Among the entries below, please show each line that carries the word "pixels".
[[ SUPPLIED INFORMATION open ]]
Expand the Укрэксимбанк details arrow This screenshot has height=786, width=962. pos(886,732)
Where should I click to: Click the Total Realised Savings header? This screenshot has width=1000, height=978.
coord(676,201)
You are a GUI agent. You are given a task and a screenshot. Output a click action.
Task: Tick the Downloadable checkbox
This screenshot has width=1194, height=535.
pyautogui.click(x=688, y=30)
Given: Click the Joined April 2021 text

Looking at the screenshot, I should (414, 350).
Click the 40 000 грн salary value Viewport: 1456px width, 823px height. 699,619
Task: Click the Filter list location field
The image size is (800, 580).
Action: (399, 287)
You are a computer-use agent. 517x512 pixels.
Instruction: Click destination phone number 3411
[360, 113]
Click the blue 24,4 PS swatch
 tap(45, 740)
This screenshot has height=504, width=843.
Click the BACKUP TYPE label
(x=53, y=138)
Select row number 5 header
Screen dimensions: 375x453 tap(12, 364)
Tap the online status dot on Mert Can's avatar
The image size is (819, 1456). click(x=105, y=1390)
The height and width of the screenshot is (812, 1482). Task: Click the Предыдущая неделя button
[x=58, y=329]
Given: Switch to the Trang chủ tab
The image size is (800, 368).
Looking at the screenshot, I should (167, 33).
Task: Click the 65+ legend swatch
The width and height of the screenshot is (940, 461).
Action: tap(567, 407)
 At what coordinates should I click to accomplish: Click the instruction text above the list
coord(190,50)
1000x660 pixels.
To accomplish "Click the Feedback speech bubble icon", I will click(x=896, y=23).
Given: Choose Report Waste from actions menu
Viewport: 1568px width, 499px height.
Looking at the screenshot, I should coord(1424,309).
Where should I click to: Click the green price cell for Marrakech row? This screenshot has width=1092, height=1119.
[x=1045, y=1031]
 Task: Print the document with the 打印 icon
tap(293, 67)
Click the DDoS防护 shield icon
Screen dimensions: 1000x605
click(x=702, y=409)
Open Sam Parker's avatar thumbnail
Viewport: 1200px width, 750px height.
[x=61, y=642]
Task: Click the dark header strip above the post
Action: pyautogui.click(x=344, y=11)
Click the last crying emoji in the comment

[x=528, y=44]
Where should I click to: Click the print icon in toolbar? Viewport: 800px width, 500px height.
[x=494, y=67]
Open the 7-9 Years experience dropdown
[[ SUPPLIED INFORMATION closed ]]
▶ _SOLUTION TO THE PROBLEM_
You are a computer-use agent. 517x512 pixels.
1000x660 pixels.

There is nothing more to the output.